In his book “The Philadelphia Negro” (1899), W.E.B. Du Bois posed the question as to what would happen if white people lost their prejudices overnight. He said that it would make little difference to most blacks. He said: “Some few would be promoted, some few would get new places — the mass would remain as they are” until the younger generation began to “try harder” and the race “lost the omnipresent excuse for failure: prejudice.”
Sowell points out that if historical injustices and persecution were useful explanations of group disadvantage, Jews would be some of the poorest and least-educated people in the world today. Few groups have been victimized down through history as have the Jews. Despite being historical targets of hostility and lethal violence, no one can argue that as a result Jews are the most disadvantaged people.
Jews are not alone in persecution either. The number of overseas Chinese slaughtered by Vietnamese mobs and the number of Armenians slaughtered by mobs in the Ottoman Empire in just one year exceeds the number of black Americans lynched in the history of the U.S. From 1882-1968, 4,743 total lynchings occurred in the United States, of which 3,446 of the victims were black. Sowell concludes this section suggesting that it is dangerous for society to depict outcome differences as evidence or proof of malevolent actions that need to be counterattacked or avenged. Politicians and others who are now calling for reparations to blacks for slavery should take note of Sowell’s argument.
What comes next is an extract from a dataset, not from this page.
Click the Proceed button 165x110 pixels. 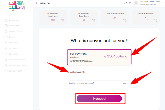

There’s considerable handwringing among educational “experts” about the black/white academic achievement gap. Part of the persistence of that gap can be laid at the feet of educators who replaced what worked with what sounded good. One notable example of success is the achievement of students at the all-black Dunbar High School in Washington, D.C., from 1870 to 1955. During that period, Dunbar students frequently outscored white students on achievement tests in the Washington, D.C., area. Sowell, who studied Dunbar and other high-achieving black schools, says, Dunbar “had unsparing standards for both school work and for such behavioral qualities as punctuality and social demeanor. Dunbar’s homework requirements were more than most other public schools.Some Dunbar parents complained to the D.C. Board of Education about the large amount of homework required.”
Dunbar High School was not the only black school with a record of success that would be the envy of today’s public schools. Schools such as Frederick Douglass (Baltimore), Booker T. Washington (Atlanta), PS 91 (Brooklyn), McDonogh 35 (New Orleans) and others operated at a similar level of excellence. By the way, these excelling students weren’t solely members of the black elite; most had parents who were manual laborers, domestic servants, porters and maintenance men.
Observing the historical success of these and other black schools, one wonders about the catchwords of Chief Justice Earl Warren’s statement that separate schools “are inherently unequal.” That vision led to racial integration going from being a means to an end to racial integration becoming an end all by itself. Sowell doesn’t say this, but in my view, integration becoming the goal is what has made diversity and inclusion the end all and be all of today’s educators at many levels.
Dr. Thomas Sowell’s “Discrimination and Disparities” is loaded with pearls of wisdom from which we can all benefit, and as such, this will not be my final discussion of his masterpiece.